I’m often asked whether, if I had my druthers, I would write about audio full time. Hell, no. What makes hi-fi so engaging for me is that it’s a distraction from and a companion to the monotony of my daily life. When I sit down to listen to a new audio component, I can turn off my mind and genuinely listen, marinating in the musical performance and the sound with as open a mind as I can muster, hearing and seeing where the journey leads.
I don’t envy guys like Connaker, Dorgay, or even the SoundStage! Network’s own publisher, Doug Schneider, though I do admire their entrepreneurial endeavors. They have to do the heavy lifting and unheralded dirty work to give schmucks like me a platform with substantial editorial support and a modest paycheck. Publishing models are rapidly changing, as are distribution, marketing, and target audiences. I don’t need that stress. I’m an introvert, and the opposite of an entrepreneur. My role suits me nicely: a stage with a bullhorn, and an Uber out back ready to take me home when I’m finished.

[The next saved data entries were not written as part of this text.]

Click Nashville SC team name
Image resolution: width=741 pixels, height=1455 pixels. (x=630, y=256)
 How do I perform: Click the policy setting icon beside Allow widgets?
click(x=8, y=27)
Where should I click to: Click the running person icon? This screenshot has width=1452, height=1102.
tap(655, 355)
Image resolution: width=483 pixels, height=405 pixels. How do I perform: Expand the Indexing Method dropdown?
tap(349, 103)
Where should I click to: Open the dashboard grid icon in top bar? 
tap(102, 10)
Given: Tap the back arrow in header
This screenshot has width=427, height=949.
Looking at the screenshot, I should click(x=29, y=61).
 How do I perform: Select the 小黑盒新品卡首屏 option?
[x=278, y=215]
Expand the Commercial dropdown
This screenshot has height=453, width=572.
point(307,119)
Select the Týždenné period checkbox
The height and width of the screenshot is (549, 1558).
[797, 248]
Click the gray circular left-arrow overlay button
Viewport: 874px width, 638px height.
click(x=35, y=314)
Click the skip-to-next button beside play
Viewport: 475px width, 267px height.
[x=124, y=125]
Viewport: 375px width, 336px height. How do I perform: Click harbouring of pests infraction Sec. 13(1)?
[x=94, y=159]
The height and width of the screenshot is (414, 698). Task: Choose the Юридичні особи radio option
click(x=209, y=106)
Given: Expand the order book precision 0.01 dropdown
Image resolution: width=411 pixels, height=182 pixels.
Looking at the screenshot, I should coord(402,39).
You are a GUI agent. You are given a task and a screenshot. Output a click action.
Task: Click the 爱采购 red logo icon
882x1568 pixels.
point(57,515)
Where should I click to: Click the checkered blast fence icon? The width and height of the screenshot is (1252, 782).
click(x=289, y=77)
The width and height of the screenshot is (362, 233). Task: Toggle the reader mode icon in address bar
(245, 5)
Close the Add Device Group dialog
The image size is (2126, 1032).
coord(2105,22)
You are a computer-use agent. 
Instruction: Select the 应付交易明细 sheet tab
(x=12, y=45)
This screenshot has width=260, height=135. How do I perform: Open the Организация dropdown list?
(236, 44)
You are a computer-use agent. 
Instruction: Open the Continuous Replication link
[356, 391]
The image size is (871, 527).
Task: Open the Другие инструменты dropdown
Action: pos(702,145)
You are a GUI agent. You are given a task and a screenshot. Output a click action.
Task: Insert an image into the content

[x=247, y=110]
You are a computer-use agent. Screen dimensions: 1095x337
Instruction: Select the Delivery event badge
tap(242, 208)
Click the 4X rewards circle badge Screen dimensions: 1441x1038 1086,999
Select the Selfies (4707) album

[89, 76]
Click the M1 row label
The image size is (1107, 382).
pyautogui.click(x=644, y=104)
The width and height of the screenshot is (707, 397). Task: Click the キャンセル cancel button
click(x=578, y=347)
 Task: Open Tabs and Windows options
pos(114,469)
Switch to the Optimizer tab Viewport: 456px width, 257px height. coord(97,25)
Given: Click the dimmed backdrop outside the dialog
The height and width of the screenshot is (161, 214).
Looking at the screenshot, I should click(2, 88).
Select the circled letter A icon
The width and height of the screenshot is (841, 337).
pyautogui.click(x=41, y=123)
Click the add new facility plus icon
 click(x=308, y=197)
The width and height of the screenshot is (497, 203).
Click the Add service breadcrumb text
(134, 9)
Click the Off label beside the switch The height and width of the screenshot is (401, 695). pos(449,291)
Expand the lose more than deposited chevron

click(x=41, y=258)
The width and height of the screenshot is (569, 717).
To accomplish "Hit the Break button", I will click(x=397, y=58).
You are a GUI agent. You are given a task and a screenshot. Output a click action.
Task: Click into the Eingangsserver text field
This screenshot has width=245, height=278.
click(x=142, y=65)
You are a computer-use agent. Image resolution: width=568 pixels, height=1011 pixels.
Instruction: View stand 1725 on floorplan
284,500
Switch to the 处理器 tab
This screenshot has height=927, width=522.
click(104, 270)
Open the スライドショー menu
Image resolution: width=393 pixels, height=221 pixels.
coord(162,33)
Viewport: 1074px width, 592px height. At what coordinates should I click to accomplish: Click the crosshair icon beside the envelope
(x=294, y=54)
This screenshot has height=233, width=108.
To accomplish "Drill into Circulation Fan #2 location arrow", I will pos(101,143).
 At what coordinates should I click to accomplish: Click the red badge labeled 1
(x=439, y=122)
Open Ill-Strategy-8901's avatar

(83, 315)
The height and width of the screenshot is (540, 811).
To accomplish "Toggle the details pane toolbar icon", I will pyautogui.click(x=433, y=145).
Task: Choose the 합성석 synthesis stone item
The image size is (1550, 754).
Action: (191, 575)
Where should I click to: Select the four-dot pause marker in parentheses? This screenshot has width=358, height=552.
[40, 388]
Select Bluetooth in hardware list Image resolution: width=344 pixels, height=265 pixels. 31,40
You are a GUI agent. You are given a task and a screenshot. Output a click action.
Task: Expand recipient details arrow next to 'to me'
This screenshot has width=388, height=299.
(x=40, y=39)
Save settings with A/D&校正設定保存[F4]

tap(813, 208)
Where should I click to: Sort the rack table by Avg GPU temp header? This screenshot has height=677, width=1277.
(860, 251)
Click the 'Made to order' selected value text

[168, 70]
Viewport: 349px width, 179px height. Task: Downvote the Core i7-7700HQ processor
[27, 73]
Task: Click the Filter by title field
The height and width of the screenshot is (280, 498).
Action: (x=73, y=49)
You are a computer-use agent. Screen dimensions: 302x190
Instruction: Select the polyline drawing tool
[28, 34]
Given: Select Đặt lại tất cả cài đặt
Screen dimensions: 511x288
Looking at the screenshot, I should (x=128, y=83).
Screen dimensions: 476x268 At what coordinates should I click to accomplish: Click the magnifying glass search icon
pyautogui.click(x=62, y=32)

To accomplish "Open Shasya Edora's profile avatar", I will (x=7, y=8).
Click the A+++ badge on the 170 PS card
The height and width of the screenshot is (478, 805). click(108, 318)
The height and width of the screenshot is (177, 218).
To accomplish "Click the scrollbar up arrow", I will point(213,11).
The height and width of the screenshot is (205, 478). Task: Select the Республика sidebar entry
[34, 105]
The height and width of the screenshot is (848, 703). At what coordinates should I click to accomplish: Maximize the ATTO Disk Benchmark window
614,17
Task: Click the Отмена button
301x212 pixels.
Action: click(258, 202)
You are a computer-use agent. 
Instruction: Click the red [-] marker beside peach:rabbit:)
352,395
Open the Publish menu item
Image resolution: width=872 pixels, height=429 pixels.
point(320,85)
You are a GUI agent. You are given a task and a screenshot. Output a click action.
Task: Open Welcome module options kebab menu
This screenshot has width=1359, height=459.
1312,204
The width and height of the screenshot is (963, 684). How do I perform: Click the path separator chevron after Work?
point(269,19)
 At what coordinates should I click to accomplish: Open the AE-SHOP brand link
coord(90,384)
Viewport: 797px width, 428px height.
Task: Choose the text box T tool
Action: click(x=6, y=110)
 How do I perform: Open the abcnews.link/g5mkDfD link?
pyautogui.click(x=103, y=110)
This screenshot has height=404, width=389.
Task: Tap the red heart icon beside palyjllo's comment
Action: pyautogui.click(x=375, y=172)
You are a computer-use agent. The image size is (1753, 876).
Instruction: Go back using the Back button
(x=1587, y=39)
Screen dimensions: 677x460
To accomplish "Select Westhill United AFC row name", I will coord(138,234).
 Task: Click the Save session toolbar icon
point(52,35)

Given the circumstances at Computer Audiophile’s forum, I’m curious what will happen with our sister site SoundStage! Solo, edited by the affable and incredibly knowledgeable Brent Butterworth. The SoundStage! Network made an editorial decision long ago to do without reader forums, as well as comment sections following reviews. The upside of provocative conversation was more than outweighed by the downside: the need to moderate those who couldn’t behave. But the decision has been made to open up articles on Solo for comment, and the early results are encouraging. Brent’s editorial “What Are Measurements Good For?” got a bucket load of comments, from readers to big industry names. Dr. Floyd Toole, who literally wrote the book on loudspeaker design and psychoacoustics, Sound Reproduction: Loudspeakers and Rooms, weighed in, as did Dr. Sean Olive, a research fellow for Harman International and an active member of the Audio Engineering Society. A couple manufacturers offered their perspectives: James Tanner, of Bryston Ltd., and Ian Colquhoun, of Axiom Audio. Such comments are a welcome start for Brent & Co. on Solo, and long may it continue. But will the conversation endure in the comment sections of other reviews and editorials? Perhaps more important: If it does, will it be civil?
What do you think about the airing of private grievances, and the opportunity for readers to comment on articles?